*** Отрывок ***

Герменевтическая теория Шлейермахера – вершина всего предшествующего пути. У него мы находим первое систематическое изложение основ герменевтического метода, последовательное и тщательнее рассмотрение всех известных к его времени герменевтических проблем и их решений. Шлейермахер не только систематизирует достижения прошлого, но и обогащает герменевтическую науку рядом новых методологически важных представлений. Среди них уже упоминавшееся выше представление о культурологических барьерах, о диалоговом характере интерпретации и о возможности с ее помощью достигать лучшего понимания текста в сравнении с авторским пониманием, о двух уровнях герменевтического круга, в первом из которых часть текста соотносится с текстом в целом, а во втором текст целиком выступает в качестве части по отношению к культуре. При этом, однако, Шлейермахер остается целиком в рамках традиционного понимания герменевтики как науки об истолковании текста и может рассматриваться лишь как предтеча переворота, совершенного Дильтеем. С Дильтея начинается история герменевтической философии.

***

Условия задания -
Определите, согласуются ли с отрывком о герменевтике Шлейермахера следующие утверждения: 1. Шлейермахер систематизирует достижения прошлого. 2. История герменевтической философии начинается со Шлейермахера. 3. На втором уровне герменевтического круга текст целиком выступает частью по отношению к культуре. Для каждого ответьте «да» или «нет» и приведите решающие слова отрывка в точной цитате.

*** Перечень записей ***

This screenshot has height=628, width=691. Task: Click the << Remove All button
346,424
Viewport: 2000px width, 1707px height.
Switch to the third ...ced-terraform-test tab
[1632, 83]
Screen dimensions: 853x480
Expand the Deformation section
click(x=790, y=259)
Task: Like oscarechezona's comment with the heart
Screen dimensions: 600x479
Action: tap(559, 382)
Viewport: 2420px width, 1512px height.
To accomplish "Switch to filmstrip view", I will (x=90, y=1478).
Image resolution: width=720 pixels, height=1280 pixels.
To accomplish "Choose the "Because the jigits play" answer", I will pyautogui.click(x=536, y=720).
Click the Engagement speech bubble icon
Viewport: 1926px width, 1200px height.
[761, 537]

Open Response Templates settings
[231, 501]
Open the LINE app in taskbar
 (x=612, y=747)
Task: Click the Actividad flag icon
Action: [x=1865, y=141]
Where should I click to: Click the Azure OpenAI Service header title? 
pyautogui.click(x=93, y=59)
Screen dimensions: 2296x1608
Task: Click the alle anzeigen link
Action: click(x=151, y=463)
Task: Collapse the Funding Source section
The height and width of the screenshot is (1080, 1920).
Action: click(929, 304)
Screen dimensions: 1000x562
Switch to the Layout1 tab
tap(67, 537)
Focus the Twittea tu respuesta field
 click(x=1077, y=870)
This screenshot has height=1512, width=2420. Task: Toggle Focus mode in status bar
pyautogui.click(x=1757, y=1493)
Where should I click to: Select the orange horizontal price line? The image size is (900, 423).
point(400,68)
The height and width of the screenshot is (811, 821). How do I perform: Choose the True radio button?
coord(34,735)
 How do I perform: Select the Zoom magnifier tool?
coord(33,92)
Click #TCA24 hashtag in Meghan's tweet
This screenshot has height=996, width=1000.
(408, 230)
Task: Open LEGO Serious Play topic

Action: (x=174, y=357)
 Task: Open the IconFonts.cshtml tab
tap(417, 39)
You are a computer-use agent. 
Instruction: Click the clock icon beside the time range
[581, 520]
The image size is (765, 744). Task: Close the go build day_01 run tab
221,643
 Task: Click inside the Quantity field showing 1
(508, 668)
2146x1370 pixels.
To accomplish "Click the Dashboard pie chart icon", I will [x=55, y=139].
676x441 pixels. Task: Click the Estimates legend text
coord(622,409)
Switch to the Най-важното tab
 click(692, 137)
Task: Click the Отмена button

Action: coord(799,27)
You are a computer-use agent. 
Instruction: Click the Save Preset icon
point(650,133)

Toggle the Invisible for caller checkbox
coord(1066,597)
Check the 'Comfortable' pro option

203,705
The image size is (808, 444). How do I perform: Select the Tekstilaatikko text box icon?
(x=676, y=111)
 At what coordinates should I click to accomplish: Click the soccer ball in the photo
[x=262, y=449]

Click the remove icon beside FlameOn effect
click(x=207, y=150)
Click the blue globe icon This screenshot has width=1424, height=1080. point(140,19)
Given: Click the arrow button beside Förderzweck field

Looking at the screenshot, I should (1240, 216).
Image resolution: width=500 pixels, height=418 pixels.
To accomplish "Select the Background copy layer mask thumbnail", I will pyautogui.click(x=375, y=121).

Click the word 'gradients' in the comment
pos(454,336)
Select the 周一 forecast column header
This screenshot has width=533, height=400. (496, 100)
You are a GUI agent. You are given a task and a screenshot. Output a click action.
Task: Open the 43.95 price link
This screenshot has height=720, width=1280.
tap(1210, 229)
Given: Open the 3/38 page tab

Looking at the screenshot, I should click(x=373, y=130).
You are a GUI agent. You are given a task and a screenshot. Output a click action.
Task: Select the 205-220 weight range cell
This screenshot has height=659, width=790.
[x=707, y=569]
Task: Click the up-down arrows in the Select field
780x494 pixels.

***

Ответ к заданию -
1. Да: «Шлейермахер не только систематизирует достижения прошлого».
2. Нет: «С Дильтея начинается история герменевтической философии».
3. Да: «во втором текст целиком выступает в качестве части по отношению к культуре».